The brothers, originally from Uttar Pradesh in India, allegedly amassed massive fortunes in South Africa thanks to their connections with government officials, particularly Zuma.

Money for nothing and your coal for free

Accusations around the family improperly benefitting from these connections came to a head with previous public protector Thuli Madonsela's "State of Capture" report released on November 2, 2016. It revealed some creative payment structures at work: Eskom paid almost R1 billion in prepayments to the Gupta's Tegeta Resources & Energy for a coal tender to supply Arnot Power Station. This money was then allegedly used to buy Optimum Coal Mine (OCM) from Glencore, and may be corrupt, illegal and amount to fruitless and wasteful expenditure.

If that wasn't damning enough, the report further laid out evidence that Molefe may have been "captured" by the family, a mark he may never shake. Cellphone records showed Molefe and Ajay Gupta made 58 telephone calls to each other between August 2015 and March 2016, and Molefe visited the Guptas' neighbourhood, Saxonwold, about 19 times between August 5 and November 17, 2015. As some on Twitter noted, it was more contact than many had with their own parents.
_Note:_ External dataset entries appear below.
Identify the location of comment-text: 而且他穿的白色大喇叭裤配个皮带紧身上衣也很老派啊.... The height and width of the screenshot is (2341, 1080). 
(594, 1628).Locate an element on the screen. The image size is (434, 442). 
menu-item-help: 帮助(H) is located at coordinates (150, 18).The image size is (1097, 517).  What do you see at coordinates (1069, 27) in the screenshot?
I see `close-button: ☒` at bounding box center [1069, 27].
Molefe disputed Madonsela's findings but his reputation as civil servant wunderkind had been irrevocably damaged.

An image of a distraught and clearly stressed Molefe wiping tears from his face at an Eskom briefing, shortly after the report, is seared onto South Africans' minds.
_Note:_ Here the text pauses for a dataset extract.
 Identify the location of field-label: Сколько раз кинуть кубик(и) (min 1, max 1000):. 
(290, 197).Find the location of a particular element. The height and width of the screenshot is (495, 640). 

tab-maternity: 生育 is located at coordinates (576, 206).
And even more so, are his ludicrous attempts at explaining away the evidence.

"My cellphone reflects that I was in Saxonwold 14 times, close to the head of proverbial goats. My cellphone reflects I was in the area," said Molefe.

"There's a shebeen there, two streets away from the Gupta[s]. I will not admit or deny that I've gone to the shebeen.
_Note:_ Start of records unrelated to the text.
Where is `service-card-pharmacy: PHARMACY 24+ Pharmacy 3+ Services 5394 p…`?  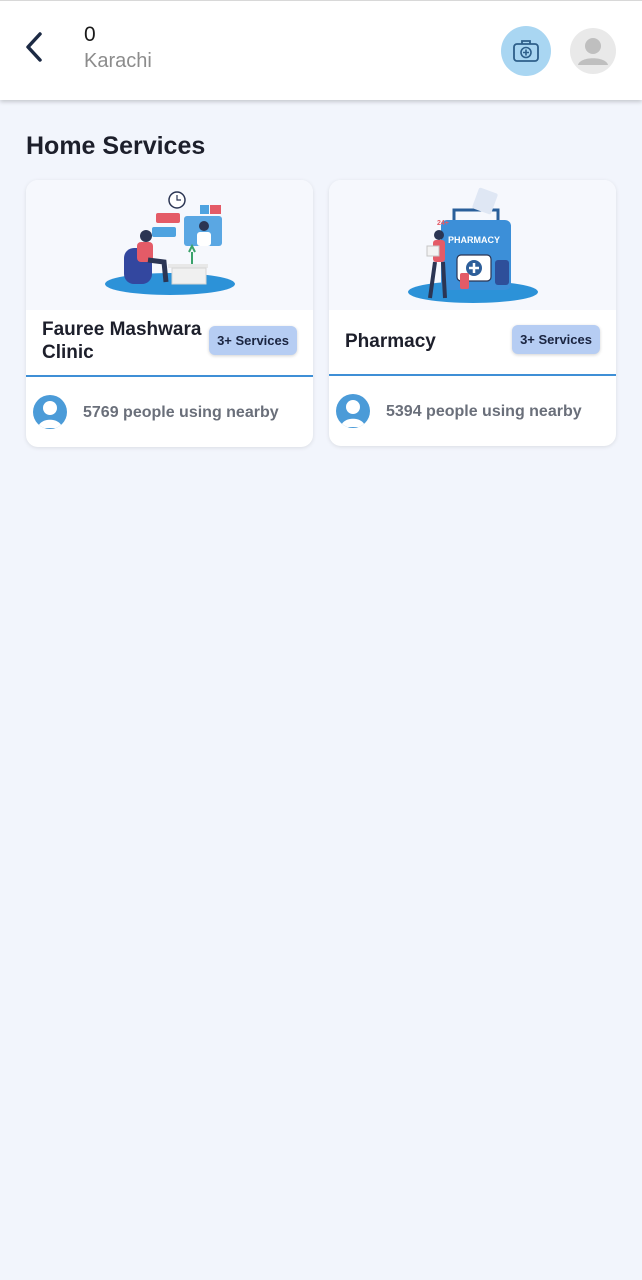 service-card-pharmacy: PHARMACY 24+ Pharmacy 3+ Services 5394 p… is located at coordinates (472, 313).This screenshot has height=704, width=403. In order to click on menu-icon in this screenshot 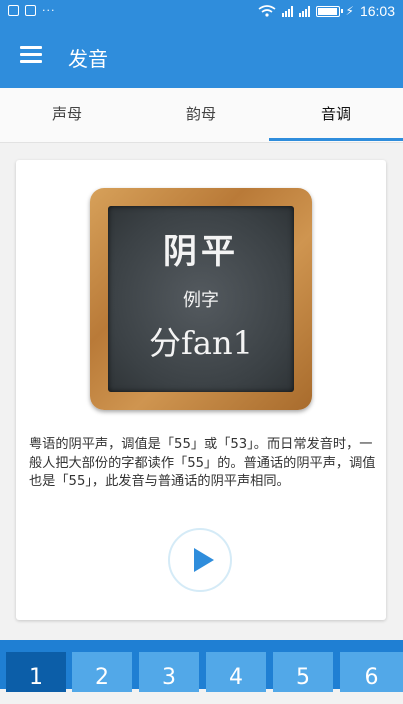, I will do `click(31, 55)`.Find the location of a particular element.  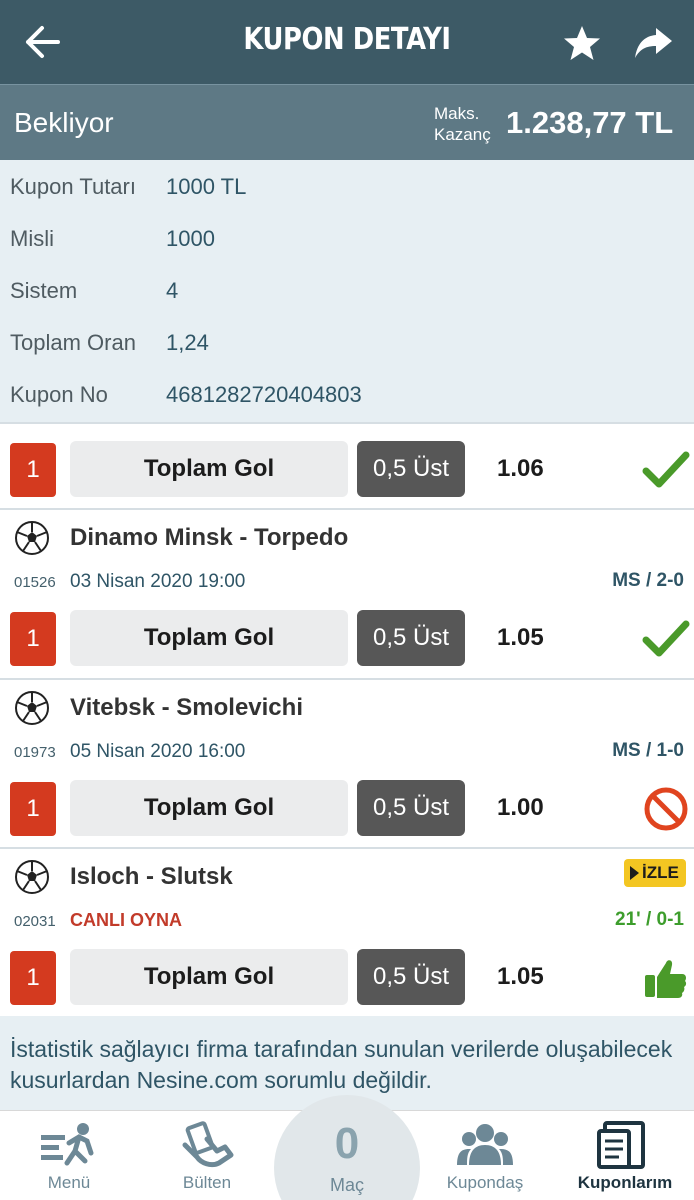

match-date: 05 Nisan 2020 16:00 is located at coordinates (158, 752).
"But there is a shebeen there," he told reporters.

#SaxonWoldShebeen was the perfect fodder for viral memes. Molefe resigned as Eskom CEO shortly after.

Molefe was lauded for stepping down, but those who take the Gupta family and Zuma seriously should have known that something was plotting in the background.

A complicated rise again

Now it seems Molefe is again headed for an important role in the public sector -- perhaps one of the most important.

Zuma has been vocal about his frustrations with treasury but his previous attempts to install a pliant political head, the unknown Des Van Rooyen, was met with a massive uproar from markets and civil society. He would have more luck with Molefe given his background.

If this is the case, it is an indictment on Molefe. A clearly brilliant man, he was destined for great things. Even if he is our next finance minister, his dealings with the Guptas has marred what should have been, as ANC Youth League leader Collen Maine tried to paint him, "an example of black excellence" in his field.